Sue, 39, and Duncan, 38, from Stevenage, felt overwhelmed when they were told six-week-old Skylar had a rare condition called dystonia. Keech Hospice Care has made the family feel safe and supported again.
“For the first six weeks of her life, Skylar was a happy baby with a beaming smile,” dad Duncan said. “Then, in March 2018, she started projectile vomiting and we noticed her eyes kept moving to the left. We took her to hospital and they told us it was a twisted bowel. We were then transferred to a London hospital where they said her bowel was fine and discharged us home.
“A few days later, Skylar hadn’t improved. Her eyes were still going to the left and she was moving her arms around in a strange way. We tried everything we could to calm her but it wasn’t working so we took her to hospital again. We called ahead and, within seconds of getting there, they took Skylar.
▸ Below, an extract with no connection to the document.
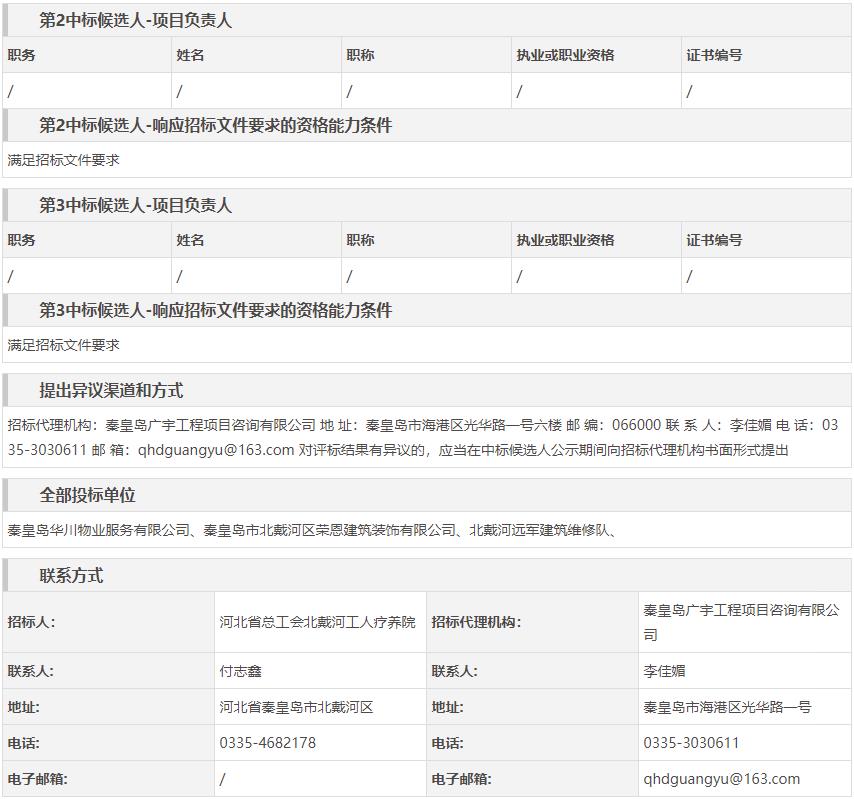
Task: Click the tenderer phone number 0335-4682178
Action: click(x=267, y=743)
That’s when she had a seizure that lasted 45 minutes.”
Skylar was put into intensive care where a scan showed she had had a bleed that was putting pressure on her brain. “We were devastated,” Duncan remembered, “and had the terrifying thought that she was going to die.”
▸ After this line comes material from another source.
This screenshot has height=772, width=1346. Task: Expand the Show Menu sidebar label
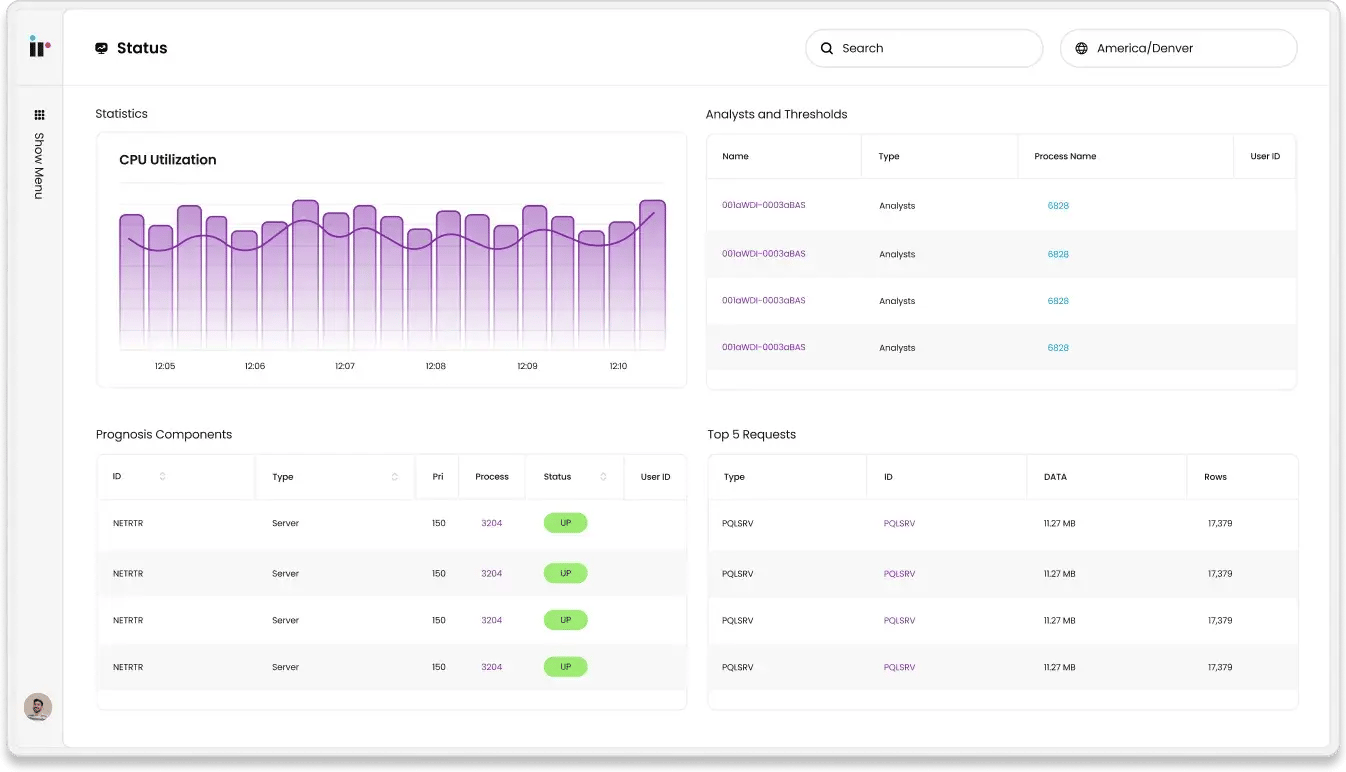point(39,166)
Skylar was diagnosed with dystonia, a rare condition causing uncontrolled muscle cramps and spasms as well as body twisting and tremors. Her sight has also deteriorated over time so she is now blind.
The diagnosis was heart-breaking for the family. “She had such a beaming smile but, since the seizures, Skylar hasn’t smiled at all,” said Duncan. “She’s barely able to sleep. She has been fighting all her life - she can’t switch off.”
“Skylar was in so much distress, crying and screaming all the time,” said mum Sue, “and we knew she was in pain. We kept asking what we could do but were told we’d have to wait to see. We were at breaking point. Then Keech was there.”
Keech’s community team calls
“We were introduced to Keech Hospice Care in April 2018,” Sue continued. “Melissa and Faye from Keech’s community team came out to see us at home. The idea of going to a hospice would have terrified us but they explained that Keech does so much more than care for people at the end of their lives.
“When they discovered that a warm bath is the only thing that relaxes Skylar, they thought the hydrotherapy pool at the hospice would be great for her. They also thought being around other parents in a similar situation would help us, too, and mentioned there is support at Keech for our other children, if they needed it. Within half an hour, we were totally at ease.
An amazing transformation
“A week later, we went to the hospice for the first time and were just blown away. The doctors and nurses were brilliant. Skylar had been in pain for months. Very quickly, the team changed her medication and, within a few hours, the transformation in Skylar was amazing.
“The medication changes also helped relax her hands. When we first came, she was gripping them so hard her little nails were digging into her palms.
“We were offered a stay at the children’s unit so the team could manage Skylar’s pain. We didn’t feel we could leave our baby completely so we stayed in the family accommodation. We were so tired, it was fantastic - we had 100% trust in those looking after Skylar while we could be close by.”
“I feel safe going to Keech,” Sue said. “Before, I was scared to go out on my own with Skylar in case something happened. Now, day trips with Keech get us out of the house, the hospice staff are there if Skylar is poorly and all the parents support each other. Just the fact you can call Keech day or night means so much.”
One call to Keech
“A couple of weeks ago, Skylar’s medication stopped working as well as it had been,” Duncan added. “One call to Keech and a community nurse came out and tweaked the medication for her.”
Sue and Duncan both recognise they don’t know what the future holds but they are glad Keech Hospice Care will continue to be there for the family. “If we hadn’t gone to Keech,” Duncan finished, “Skylar would still be in pain now and that thought is unbearable.”